> To do:
If a line in the entries includes "will", show that line.

> Source material:
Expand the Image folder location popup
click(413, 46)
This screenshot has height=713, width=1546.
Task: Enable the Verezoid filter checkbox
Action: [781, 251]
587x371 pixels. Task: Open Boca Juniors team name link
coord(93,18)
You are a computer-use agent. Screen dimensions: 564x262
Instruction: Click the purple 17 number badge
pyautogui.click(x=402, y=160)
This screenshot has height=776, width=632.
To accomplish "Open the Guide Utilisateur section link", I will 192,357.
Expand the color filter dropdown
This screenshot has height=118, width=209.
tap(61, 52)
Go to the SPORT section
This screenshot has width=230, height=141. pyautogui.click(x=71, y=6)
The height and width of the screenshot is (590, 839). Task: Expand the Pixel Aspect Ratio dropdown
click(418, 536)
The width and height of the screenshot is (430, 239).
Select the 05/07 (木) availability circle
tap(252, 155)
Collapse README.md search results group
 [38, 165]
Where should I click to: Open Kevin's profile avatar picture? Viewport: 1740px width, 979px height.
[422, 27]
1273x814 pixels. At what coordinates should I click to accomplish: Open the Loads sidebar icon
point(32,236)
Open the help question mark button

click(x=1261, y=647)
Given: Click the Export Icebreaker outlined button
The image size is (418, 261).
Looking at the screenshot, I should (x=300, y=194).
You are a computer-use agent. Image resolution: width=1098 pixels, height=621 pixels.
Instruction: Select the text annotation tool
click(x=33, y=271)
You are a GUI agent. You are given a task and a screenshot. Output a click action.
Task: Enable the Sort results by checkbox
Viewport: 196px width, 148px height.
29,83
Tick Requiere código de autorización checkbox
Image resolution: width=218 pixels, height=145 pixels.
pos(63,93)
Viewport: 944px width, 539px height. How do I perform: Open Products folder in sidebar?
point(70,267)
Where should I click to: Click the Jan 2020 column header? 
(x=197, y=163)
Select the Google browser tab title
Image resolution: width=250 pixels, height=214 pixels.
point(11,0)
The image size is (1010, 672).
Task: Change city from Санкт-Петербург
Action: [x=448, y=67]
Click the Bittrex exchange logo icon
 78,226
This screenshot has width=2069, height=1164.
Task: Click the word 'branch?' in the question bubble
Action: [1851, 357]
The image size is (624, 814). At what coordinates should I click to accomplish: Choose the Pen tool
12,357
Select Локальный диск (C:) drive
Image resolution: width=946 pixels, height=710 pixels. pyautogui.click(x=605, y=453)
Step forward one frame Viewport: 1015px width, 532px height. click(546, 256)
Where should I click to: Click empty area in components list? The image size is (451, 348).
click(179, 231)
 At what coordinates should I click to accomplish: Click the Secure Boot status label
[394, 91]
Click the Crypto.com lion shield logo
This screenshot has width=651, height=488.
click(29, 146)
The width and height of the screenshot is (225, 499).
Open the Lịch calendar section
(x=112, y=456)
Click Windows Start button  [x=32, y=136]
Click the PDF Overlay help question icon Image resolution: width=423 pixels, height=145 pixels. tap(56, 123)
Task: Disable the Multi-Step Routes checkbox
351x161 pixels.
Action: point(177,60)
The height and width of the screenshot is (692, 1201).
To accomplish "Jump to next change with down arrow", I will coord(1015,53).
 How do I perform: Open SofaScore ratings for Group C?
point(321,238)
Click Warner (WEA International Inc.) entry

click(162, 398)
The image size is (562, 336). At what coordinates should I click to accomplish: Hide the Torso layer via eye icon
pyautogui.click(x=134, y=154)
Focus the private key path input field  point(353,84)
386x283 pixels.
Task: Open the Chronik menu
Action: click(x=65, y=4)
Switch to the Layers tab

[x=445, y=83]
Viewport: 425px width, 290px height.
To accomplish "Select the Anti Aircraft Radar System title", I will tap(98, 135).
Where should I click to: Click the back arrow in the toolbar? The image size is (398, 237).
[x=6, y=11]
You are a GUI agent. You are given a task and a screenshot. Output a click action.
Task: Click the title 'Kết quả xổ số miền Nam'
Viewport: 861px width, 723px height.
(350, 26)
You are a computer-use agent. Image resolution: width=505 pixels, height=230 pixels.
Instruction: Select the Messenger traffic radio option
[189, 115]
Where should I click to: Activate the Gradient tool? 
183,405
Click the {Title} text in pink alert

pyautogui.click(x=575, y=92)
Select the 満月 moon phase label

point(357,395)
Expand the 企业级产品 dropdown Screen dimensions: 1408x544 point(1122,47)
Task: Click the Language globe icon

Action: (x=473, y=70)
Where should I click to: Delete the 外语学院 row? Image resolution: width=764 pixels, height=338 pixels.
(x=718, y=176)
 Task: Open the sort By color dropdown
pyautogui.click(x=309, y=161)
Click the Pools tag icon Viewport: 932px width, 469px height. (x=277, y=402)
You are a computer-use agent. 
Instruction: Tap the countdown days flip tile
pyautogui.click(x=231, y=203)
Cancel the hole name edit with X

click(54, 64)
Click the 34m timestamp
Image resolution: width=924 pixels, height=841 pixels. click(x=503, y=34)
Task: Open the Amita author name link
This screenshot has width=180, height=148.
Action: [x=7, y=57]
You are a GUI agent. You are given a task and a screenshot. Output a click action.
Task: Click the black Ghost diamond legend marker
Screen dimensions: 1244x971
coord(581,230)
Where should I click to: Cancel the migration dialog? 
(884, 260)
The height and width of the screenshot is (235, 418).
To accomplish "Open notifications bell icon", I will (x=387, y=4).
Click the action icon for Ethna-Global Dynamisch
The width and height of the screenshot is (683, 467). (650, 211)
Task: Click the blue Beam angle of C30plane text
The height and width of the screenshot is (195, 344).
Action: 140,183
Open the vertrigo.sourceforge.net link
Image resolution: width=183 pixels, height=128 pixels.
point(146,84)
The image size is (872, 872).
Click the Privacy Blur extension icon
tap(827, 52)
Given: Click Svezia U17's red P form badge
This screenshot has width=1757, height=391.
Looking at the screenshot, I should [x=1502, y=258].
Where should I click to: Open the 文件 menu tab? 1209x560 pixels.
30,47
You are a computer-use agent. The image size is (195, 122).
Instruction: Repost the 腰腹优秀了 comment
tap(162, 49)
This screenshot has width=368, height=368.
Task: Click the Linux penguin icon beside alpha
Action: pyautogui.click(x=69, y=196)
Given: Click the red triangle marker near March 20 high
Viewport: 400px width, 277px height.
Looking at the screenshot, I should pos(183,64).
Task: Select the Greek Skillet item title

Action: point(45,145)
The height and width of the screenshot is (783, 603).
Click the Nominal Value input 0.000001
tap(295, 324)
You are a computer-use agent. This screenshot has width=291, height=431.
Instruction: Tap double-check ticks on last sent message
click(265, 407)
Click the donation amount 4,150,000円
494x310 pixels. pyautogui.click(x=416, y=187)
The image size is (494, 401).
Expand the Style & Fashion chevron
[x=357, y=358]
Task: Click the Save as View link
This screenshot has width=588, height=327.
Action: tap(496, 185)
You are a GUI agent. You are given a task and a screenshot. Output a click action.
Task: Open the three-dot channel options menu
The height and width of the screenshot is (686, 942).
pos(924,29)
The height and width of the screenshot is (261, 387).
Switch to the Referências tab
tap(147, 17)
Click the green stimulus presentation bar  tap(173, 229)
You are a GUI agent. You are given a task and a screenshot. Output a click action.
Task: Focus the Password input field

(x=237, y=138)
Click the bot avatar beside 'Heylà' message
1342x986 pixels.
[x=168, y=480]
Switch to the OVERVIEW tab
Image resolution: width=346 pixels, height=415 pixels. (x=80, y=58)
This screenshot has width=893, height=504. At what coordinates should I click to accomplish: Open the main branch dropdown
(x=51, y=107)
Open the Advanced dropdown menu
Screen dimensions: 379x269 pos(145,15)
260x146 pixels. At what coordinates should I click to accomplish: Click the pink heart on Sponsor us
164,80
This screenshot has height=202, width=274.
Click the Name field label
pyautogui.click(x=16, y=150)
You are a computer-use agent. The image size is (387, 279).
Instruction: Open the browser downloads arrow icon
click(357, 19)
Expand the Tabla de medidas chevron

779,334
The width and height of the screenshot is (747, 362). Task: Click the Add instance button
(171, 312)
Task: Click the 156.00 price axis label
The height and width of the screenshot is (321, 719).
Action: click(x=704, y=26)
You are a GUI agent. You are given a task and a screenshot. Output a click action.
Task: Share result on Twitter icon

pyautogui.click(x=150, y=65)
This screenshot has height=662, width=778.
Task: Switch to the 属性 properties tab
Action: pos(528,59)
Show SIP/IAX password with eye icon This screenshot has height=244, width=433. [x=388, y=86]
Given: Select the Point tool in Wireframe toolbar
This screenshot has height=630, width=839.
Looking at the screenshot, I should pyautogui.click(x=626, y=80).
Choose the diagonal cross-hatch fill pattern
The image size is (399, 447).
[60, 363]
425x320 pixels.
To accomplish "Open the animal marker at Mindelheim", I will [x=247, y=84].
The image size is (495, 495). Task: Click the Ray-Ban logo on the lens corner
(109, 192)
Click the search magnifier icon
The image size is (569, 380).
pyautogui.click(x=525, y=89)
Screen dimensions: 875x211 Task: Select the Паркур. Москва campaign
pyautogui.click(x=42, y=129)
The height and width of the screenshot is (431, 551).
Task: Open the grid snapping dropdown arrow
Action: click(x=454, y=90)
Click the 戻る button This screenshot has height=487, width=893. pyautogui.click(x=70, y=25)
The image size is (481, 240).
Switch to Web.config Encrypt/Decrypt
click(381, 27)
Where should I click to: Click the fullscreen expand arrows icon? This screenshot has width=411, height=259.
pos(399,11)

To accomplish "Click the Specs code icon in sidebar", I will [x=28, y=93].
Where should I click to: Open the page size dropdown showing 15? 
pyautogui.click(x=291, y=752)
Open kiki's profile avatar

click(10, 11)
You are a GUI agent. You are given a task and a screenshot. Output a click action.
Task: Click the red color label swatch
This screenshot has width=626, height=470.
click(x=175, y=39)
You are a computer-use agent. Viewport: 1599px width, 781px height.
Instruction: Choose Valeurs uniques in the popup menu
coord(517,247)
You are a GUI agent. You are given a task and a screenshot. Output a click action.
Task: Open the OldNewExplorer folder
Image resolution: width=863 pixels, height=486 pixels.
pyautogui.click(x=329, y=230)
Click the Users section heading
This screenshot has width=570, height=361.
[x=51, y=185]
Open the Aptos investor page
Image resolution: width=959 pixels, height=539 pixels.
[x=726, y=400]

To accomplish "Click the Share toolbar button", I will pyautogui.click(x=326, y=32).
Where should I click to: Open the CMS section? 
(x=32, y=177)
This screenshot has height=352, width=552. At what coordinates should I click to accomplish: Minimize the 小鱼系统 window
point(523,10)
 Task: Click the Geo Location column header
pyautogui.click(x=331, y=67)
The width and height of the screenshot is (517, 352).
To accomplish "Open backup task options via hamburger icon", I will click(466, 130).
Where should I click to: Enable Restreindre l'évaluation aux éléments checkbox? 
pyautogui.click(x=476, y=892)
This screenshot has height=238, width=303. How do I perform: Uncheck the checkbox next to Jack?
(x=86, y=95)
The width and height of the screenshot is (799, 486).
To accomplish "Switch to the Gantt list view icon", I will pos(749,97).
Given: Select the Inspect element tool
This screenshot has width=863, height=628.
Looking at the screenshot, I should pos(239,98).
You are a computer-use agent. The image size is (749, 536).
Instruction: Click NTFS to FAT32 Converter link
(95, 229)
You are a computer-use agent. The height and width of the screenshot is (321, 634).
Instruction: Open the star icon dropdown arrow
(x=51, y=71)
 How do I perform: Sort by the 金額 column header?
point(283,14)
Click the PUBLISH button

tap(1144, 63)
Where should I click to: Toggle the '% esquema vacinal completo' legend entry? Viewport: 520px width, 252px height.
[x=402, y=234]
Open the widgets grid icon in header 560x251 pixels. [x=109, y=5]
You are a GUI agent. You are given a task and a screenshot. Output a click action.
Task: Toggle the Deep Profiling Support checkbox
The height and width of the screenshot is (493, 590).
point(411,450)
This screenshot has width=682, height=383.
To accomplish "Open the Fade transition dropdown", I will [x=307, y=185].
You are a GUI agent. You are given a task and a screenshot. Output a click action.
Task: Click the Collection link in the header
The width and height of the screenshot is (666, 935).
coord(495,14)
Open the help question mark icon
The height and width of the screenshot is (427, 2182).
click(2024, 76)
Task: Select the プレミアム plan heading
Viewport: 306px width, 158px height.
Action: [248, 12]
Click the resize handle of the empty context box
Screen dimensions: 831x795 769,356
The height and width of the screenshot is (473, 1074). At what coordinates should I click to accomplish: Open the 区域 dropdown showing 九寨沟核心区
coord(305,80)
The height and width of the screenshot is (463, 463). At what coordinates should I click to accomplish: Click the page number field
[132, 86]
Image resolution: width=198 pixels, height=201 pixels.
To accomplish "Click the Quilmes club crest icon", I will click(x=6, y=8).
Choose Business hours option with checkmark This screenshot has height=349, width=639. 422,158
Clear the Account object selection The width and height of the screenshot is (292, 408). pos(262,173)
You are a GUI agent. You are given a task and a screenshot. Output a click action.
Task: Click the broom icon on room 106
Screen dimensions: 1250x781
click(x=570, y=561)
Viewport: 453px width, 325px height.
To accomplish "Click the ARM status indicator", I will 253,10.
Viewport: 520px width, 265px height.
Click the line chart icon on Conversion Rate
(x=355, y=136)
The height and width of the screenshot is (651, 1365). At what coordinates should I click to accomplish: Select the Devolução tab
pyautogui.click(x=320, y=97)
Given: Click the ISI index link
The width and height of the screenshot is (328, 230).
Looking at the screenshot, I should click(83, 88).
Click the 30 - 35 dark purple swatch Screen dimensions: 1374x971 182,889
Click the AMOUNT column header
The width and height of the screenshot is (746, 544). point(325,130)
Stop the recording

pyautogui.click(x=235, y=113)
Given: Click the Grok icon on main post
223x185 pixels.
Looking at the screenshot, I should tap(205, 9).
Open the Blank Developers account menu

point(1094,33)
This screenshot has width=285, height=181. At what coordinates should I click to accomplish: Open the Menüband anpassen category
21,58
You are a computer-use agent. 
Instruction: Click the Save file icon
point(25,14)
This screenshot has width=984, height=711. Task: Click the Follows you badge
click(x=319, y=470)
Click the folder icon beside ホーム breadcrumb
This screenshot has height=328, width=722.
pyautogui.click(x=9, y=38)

> Task solution:
To accomplish "Open the Guide Utilisateur section link", I will 192,357.
To accomplish "Jump to next change with down arrow", I will coord(1015,53).
To accomplish "Select the Anti Aircraft Radar System title", I will tap(98, 135).
To accomplish "Open notifications bell icon", I will (x=387, y=4).
To accomplish "Open the animal marker at Mindelheim", I will [x=247, y=84].
To accomplish "Click the Specs code icon in sidebar", I will [x=28, y=93].
To accomplish "Click the Share toolbar button", I will pyautogui.click(x=326, y=32).
To accomplish "Open backup task options via hamburger icon", I will click(466, 130).
To accomplish "Switch to the Gantt list view icon", I will pos(749,97).
To accomplish "Open the Fade transition dropdown", I will [x=307, y=185].
To accomplish "Click the Quilmes club crest icon", I will click(x=6, y=8).
To accomplish "Click the ARM status indicator", I will 253,10.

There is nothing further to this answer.